The Algebra Project’s Five-Step Curricular Process is a pedagogical approach that aims to bring students from an intuitive understanding of the world around them to a deeper understanding of the abstract concepts and procedures of the mathematics they are learning in school. After students have moved through the first step of the process – a shared concrete experience – they are asked, in the second step, to make a picture or model of that experience. This step provides affordances to student learning at a number of different levels. The process of drawing pictures or making models gives students the chance to bring their imagination and creativity to the task as an artistic endeavor itself. For example, when the shared event is a trip, either on the subway, a bus or even a walking tour, students often paint a mural capturing the things they find most interesting about the trip. This step in the curricular process, for most if not all students, does not feel like they are doing mathematics. At this stage students are not yet dealing with anything that they recognize as mathematics but are simply representing their experience in a way that seems intuitive to them. “It’s art!” But this step in the process is actually the first step in a process of abstraction that will lead to what students clearly recognize as “real”, or more familiar, mathematics.

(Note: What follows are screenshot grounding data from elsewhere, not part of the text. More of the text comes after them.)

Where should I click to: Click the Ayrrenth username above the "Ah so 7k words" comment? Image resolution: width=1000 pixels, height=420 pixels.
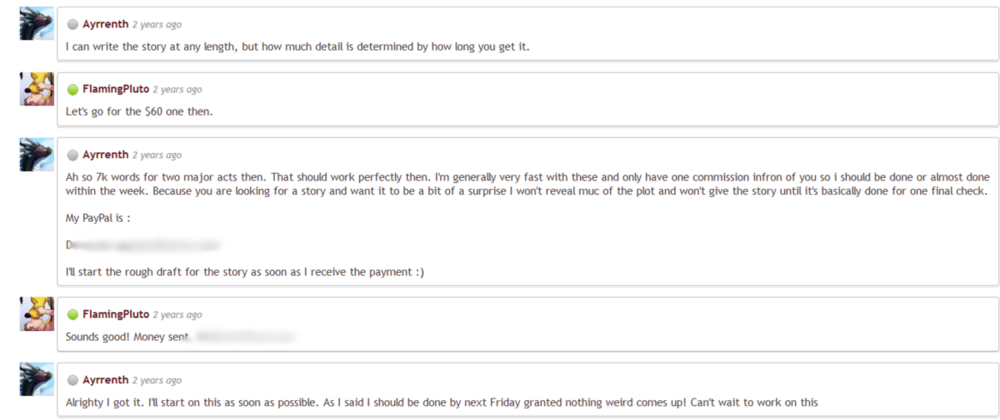(x=105, y=155)
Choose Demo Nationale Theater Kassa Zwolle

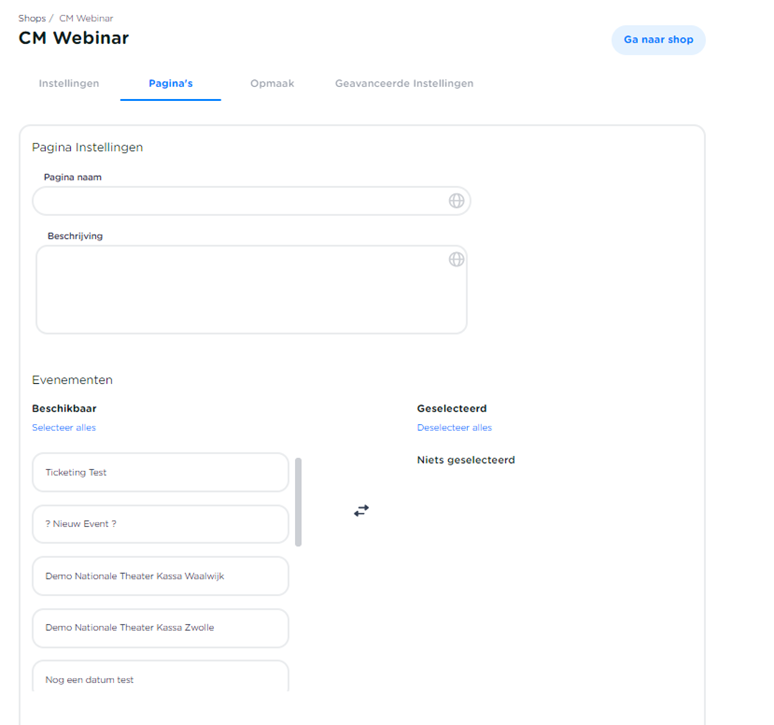click(160, 628)
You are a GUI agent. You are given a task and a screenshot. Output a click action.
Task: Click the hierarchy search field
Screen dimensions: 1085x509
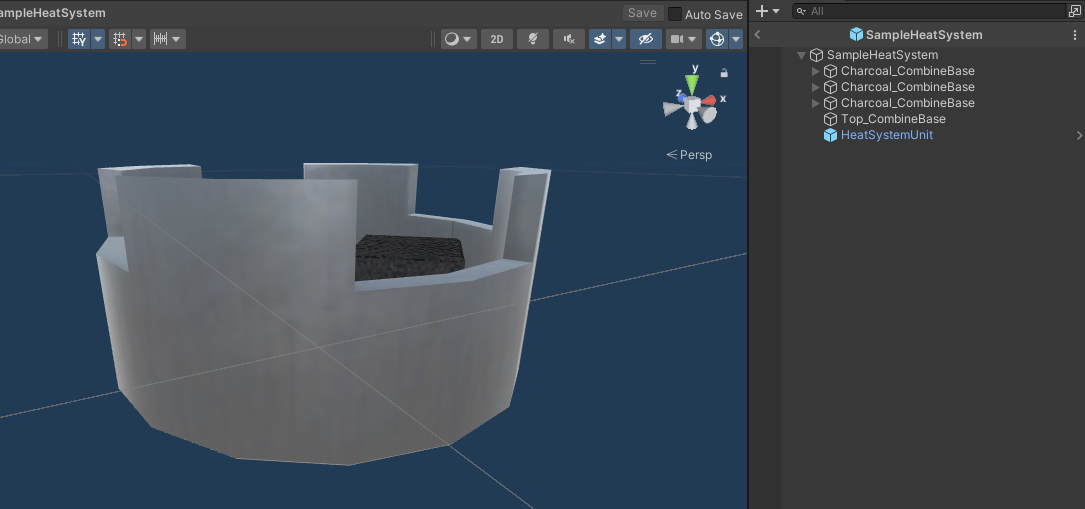tap(931, 11)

When students construct a picture or a model of the event, that model is a representation of the experience. It emphasizes those aspects that the students viewed as important or necessary and ignores other aspects of the experience. That process of attending to certain features of the event and ignoring others is the first act of abstraction in mathematizing the common shared experience. Even if only intuitively, some, and at times, all of the critical features of the shared experience are being communicated through the pictures and models which students create.

If we consider how human beings process information, large portions of our brains are dedicated to processing language on the one hand and visual information on the other. This second step of creating a picture or model is paramount to creating a scenario in which the natural ways a learner processes information is developed and leads into a deeper understanding of mathematics.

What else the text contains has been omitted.